**Cosa fare**
Per favore, riporta il passo del testo sulla lectio di Massimo Cacciari che comincia con "Il filosofo e" e termina con "avvenute in passato.", sostituendo "Aula Magna" con "Aula Minore".

**Testo estratto**

-*-*-

“Dove va l’Europa?”: la lectio di Massimo Cacciari all’Università di Parma

Il filosofo e politico pone diversi interrogativi al suo pubblico rispetto al futuro dell’Europa, portando spunti di riflessione sulla storia politica e culturale europea

Il 20 aprile, nell’Aula Magna dell’Università di Parma, il professor Massimo Cacciari, filosofo, saggista e politico, ha esposto la sua lectio magistralis “Dove va l’Europa?“, affrontando alcuni punti cruciali inerenti al ruolo dell’Europa nei confronti della crisi geopolitica in atto, mettendola a confronto con quelle avvenute in passato.

“Vorrei tracciare alcune linee di una certa profondità storica e culturale, così da poterci aiutare a capire dove siamo, poiché dove andiamo dipenderà solo dalle scelte che faremo, e le scelte che si fanno dipendono anche dalla memoria storica che si ha del passato” spiega Cacciari.

A fare i saluti istituzionali erano presenti il vicesindaco Lorenzo Lavagetto, il professor Giovanni Francesco Basini e il professor Diego Saglia, direttori dei dipartimenti dell’università, rispettivamente del Dipartimento di Giurisprudenza, Studi Politici e Internazionali e del Dipartimento di Discipline Umanistiche, Sociali e delle Imprese Culturali, i quali hanno patrocinato l’evento.

-*-*-

**Dati disponibili**
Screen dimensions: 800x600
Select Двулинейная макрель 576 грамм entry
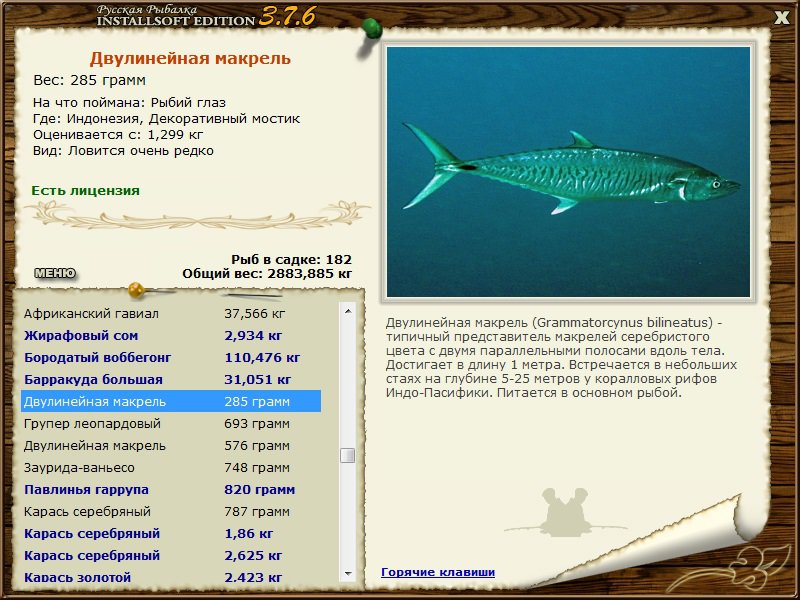coord(171,445)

-*-*-

**Soluzione qui sotto**
Il filosofo e politico pone diversi interrogativi al suo pubblico rispetto al futuro dell’Europa, portando spunti di riflessione sulla storia politica e culturale europea

Il 20 aprile, nell’Aula Minore dell’Università di Parma, il professor Massimo Cacciari, filosofo, saggista e politico, ha esposto la sua lectio magistralis “Dove va l’Europa?“, affrontando alcuni punti cruciali inerenti al ruolo dell’Europa nei confronti della crisi geopolitica in atto, mettendola a confronto con quelle avvenute in passato.